WatchGuard Firebox Peak X8500

Reviews
Nov 12, 20073 mins

Editor’s note: This is a summary of our testing of this product, for a full rundown of how it fared in our testing across 10 UTM categories, please see our full coverage.

The WatchGuard Firebox Peak X8500e is a 1U device with eight built-in 10/100/1000 Ethernet ports. As the high-end of a product line with over a dozen devices, the Peak X8500e is a high-performance appliance with impressive speed and an outstanding price — the lowest total cost of any of the devices we tested.

WatchGuard has divided its product line into three broad categories, Peak, Core and Edge. The Peak products, like the X8500e we tested, bring together WatchGuard’s proxy-firewall heritage with a number of performance optimizations. Our testing shows that performance isn’t a problem for the Firebox. However, we have some reservations about putting the Peak X8500e into an enterprise setting because of missing true central management and SMB focus of some features.

For example, in our testing, we set up the SMTP proxy provided with the Peak X8500e firewall, because that should have offered the greatest security. However, we couldn’t test with the SMTP proxy, because it doesn’t properly support the 2001 version of SMTP, which all modern mail servers use. This kind of rough edge might be acceptable in an SMB environment, but no enterprise e-mail manager would put up with that kind of restriction. To work around it, you have to turn off the SMTP proxy and lose some of the value of the WatchGuard firewall.

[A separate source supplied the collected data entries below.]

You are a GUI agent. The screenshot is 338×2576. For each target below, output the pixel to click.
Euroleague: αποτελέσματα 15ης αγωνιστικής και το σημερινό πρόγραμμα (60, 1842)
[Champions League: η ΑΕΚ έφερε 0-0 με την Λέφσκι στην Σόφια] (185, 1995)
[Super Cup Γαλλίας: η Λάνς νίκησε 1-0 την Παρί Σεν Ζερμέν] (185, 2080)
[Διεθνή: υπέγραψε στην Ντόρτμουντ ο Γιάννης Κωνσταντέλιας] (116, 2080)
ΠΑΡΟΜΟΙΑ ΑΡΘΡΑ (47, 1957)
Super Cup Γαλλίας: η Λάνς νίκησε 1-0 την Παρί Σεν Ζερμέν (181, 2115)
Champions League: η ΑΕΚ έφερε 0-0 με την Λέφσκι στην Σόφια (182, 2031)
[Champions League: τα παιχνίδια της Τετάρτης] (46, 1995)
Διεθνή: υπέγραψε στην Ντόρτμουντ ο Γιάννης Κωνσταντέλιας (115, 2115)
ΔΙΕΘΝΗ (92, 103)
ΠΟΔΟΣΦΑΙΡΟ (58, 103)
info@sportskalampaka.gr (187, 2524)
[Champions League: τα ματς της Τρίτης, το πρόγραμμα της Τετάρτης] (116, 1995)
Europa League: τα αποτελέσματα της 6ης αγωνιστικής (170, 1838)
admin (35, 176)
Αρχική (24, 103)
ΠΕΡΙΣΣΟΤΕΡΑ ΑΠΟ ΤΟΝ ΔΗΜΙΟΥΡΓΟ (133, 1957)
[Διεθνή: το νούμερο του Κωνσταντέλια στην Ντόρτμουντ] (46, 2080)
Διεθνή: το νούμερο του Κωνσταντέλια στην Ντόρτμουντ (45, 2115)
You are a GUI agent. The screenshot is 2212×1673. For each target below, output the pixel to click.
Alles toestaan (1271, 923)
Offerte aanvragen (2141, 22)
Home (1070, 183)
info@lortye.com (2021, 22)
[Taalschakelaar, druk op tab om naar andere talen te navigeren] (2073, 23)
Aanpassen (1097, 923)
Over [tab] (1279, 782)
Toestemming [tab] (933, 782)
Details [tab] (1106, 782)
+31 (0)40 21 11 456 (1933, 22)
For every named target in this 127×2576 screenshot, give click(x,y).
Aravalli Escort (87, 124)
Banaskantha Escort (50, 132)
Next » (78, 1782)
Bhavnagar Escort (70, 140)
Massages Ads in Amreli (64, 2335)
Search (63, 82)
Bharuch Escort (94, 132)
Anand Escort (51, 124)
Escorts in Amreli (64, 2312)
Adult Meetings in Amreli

WatchGuard has always had the best firewall-monitoring tools available, and the current management suite continues this trend. You get better tools from WatchGuard to monitor what is happening on your firewall than with any other UTM vendor. Where these tools fall down is when it comes to configuration control and system management. The lack of true centralized management and the relatively chaotic nature of the management tools that do exist also raise questions as to the enterprise suitability of the product.

At the same time, WatchGuard includes a comprehensive set of configuration controls specifically aimed at making highly granular UTM policies. We had to double-check our work to be sure that we were actually scanning the traffic we wanted to scan, because of the large number of options and configurability. In comparison with other UTM firewalls, the WatchGuard proxies for applications such as HTTP have a very high degree of control of antivirus UTM features. What was disappointing, though, is how poorly the WatchGuard firewall performed when it came to blocking viruses.

Overall, our testing shows that WatchGuard has come a long way in some areas, such as performance, but still may not measure up to the needs of the enterprise network manager. Lack of flexibility in the area of NAT, dynamic routing and IPS configuration, inability to run high availability and dynamic routing at the same time, and a generally chaotic management toolkit will probably keep this version of the Peak software in the SMB/SME space.